**** Source
The Caps sputtered to a 26-41-13 mark in 1981-82, finishing last for the third consecutive season and the sixth time in eight years. Montreal finished 46-17-17, earning an eighth straight division title and eclipsing the 100-point barrier for the eighth straight season. But after the Habs were bounced in the division semi-finals of the 1982 playoffs, Montreal general manager Irving Grundman began to get antsy. He had been trying without success to escape the long shadows of his predecessors.
Frank Selke (18 years) and Sam Pollock (14 years) had presided in the Habs’ GM chair during the team’s glory years. Grundman grabbed the reins in 1978-79 when Pollock stepped down. Pollock’s name is etched on the Cup nine times as the team’s general manager; Grundman is listed as the team’s “managing director” for the ’78-79 Cup champs.
Pollock’s specialty was dealing away aging vets to poor NHL clubs in exchange for what would almost invariably turn out to be top draft choices. In 1976, he obtained the Colorado Rockies’ first-round pick in the 1980 NHL draft, which turned out to be the first choice overall. With Grundman at the switch and the 1980 draft being held in Montreal, the Habs passed on flamboyant Denis Savard, a scoring star with the Montreal Juniors of the QMJHL. Instead. Grundman opted for Western League center Doug Wickenheiser. The locals were not pleased with the choice, or with Grundman.
By the end of the 1981-82 season, Savard had played in an NHL All-Star Game and had registered a 119-point sophomore season. Wickenheiser was still struggling to establish himself. Having squandered one of Pollock’s prescient picks and having seen the Habs exit the playoffs early three years in a row after four straight Cup titles, Grundman’s collar was feeling a bit tight in the summer of 1982.
The 1981-82 Caps had scored a franchise record 319 goals. Dennis Maruk set club records that still stand with 60 goals and 136 assists that season. Washington boasted five 30-goal scorers. But without goaltending and defense, the Caps were confined to the cellar. With the team’s status uncertain, the Capitals had done nothing to address their shortcomings over the summer. Training camp was days away when Poile and Grundman struck their fateful deal.
In Green and Walter, Washington was surrendering two of its best players. Green was the first overall choice in the 1976 NHL Draft, while Walter was selected second overall in 1978. At the time of the deal, Green was 26 and Walter 24 years old. Although his career had been beset by some nagging injuries, Green was Washington’s top defenseman, and he often played more than 30 minutes a night. Walter had been named the Caps’ captain at the start of the 1979-80 season. At 21, he was the youngest captain in NHL history at the time.
********
**** Given information
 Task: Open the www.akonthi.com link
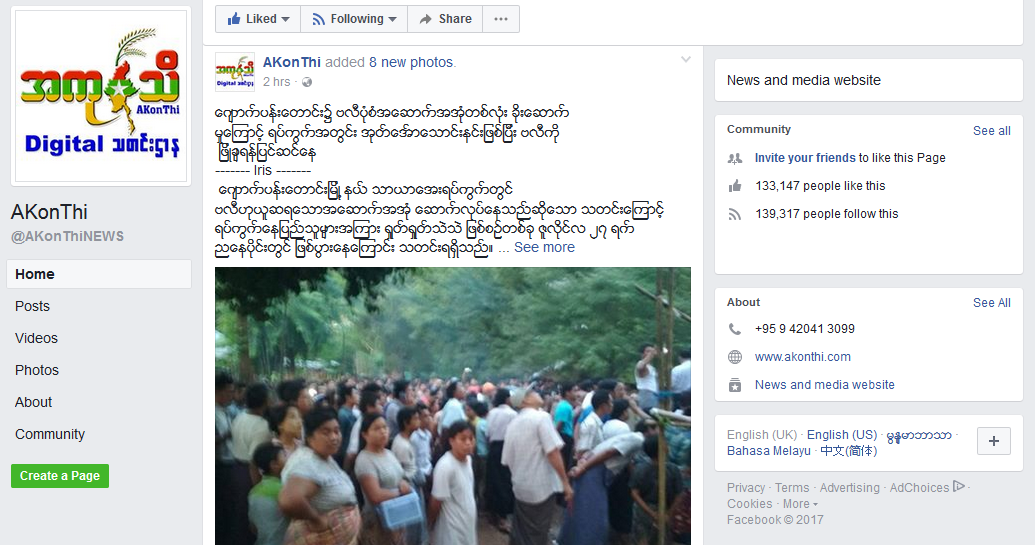tap(803, 357)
********
Your task.
Reproduce word for word the portion of the hockey passage starting with "In Green and" and going on through "at the time.".

Answer to this exercise.
In Green and Walter, Washington was surrendering two of its best players. Green was the first overall choice in the 1976 NHL Draft, while Walter was selected second overall in 1978. At the time of the deal, Green was 26 and Walter 24 years old. Although his career had been beset by some nagging injuries, Green was Washington’s top defenseman, and he often played more than 30 minutes a night. Walter had been named the Caps’ captain at the start of the 1979-80 season. At 21, he was the youngest captain in NHL history at the time.